- [What you have to do]: Check each line of the records for "Collapse"; collect those that have it.

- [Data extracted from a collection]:
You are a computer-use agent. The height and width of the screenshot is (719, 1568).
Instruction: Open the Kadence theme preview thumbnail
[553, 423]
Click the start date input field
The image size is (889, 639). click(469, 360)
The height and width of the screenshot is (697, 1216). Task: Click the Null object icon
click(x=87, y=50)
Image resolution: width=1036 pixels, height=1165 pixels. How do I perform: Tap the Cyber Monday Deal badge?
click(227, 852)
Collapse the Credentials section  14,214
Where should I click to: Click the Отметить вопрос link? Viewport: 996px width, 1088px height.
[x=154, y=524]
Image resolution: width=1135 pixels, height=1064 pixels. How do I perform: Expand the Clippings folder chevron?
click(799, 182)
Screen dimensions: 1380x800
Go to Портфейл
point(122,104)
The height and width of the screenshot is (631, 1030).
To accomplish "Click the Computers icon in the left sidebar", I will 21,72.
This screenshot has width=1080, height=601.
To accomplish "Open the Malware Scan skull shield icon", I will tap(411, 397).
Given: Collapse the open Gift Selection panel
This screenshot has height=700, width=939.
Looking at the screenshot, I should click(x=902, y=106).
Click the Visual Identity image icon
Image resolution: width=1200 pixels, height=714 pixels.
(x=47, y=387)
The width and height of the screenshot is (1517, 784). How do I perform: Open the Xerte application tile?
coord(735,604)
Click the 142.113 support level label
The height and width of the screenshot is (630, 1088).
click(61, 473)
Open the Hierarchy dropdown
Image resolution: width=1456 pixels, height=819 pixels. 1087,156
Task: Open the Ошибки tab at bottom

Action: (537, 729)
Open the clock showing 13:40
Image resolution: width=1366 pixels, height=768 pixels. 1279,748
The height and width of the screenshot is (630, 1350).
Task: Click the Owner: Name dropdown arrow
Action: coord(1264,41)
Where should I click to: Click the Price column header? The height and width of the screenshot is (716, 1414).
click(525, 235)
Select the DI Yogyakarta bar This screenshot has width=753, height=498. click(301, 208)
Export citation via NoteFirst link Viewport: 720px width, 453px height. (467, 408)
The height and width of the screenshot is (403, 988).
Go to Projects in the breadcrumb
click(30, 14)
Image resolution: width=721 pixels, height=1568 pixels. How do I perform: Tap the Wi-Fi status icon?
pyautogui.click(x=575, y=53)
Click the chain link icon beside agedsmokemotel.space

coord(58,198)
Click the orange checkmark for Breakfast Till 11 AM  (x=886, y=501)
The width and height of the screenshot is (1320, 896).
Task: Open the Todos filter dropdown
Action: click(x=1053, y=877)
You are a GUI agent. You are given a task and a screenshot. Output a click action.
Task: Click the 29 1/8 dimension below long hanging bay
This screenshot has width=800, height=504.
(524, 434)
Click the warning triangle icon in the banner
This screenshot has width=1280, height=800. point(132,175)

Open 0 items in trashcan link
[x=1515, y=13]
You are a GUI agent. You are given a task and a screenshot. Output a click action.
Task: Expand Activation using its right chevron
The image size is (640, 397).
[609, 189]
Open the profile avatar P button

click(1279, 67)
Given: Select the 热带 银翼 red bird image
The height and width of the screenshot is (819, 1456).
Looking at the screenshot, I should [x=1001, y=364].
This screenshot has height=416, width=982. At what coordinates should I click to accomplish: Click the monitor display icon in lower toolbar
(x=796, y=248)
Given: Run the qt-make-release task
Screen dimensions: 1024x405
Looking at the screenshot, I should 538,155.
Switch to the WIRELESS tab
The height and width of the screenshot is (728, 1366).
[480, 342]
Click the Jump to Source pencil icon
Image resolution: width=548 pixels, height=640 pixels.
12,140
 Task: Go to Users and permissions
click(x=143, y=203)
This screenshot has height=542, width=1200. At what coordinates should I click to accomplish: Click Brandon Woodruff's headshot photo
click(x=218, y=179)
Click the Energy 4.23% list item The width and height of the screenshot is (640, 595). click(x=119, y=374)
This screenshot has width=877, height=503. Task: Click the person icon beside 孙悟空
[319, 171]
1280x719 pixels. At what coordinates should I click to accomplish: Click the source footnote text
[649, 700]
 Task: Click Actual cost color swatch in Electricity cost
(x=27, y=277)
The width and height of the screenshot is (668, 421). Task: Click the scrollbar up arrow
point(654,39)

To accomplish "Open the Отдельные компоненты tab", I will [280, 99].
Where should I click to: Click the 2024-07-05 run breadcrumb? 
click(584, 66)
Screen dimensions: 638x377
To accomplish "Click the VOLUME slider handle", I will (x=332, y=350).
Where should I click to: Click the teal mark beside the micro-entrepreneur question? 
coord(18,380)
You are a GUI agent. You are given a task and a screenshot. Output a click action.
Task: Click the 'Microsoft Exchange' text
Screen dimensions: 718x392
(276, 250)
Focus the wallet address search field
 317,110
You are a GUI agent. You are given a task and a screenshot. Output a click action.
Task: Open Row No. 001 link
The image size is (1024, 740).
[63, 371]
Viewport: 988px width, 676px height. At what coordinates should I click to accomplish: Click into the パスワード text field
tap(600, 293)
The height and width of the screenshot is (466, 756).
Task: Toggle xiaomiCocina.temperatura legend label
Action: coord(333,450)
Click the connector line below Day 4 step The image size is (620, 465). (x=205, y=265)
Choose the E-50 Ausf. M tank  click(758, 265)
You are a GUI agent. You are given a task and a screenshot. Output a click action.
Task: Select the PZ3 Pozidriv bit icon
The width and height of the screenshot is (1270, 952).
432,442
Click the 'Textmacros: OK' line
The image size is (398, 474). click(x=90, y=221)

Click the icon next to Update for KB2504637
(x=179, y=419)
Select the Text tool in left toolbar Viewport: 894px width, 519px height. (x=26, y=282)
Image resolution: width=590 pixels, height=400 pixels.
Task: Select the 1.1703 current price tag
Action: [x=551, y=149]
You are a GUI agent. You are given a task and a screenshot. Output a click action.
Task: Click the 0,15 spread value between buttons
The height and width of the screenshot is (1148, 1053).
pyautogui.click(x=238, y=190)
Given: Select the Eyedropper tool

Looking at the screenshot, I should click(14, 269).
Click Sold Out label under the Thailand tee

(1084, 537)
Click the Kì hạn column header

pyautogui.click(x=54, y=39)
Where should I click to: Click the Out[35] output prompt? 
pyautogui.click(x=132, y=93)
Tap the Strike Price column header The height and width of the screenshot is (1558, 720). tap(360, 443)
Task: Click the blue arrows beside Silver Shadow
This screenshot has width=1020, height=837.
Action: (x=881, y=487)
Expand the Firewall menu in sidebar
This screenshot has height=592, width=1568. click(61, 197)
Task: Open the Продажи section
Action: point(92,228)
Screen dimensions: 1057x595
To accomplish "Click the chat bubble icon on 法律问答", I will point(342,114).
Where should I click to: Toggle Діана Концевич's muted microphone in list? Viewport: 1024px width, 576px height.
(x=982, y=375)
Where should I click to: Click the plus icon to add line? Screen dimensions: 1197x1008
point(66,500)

- [Task response]:
Collapse the Credentials section  14,214
Given: Collapse the open Gift Selection panel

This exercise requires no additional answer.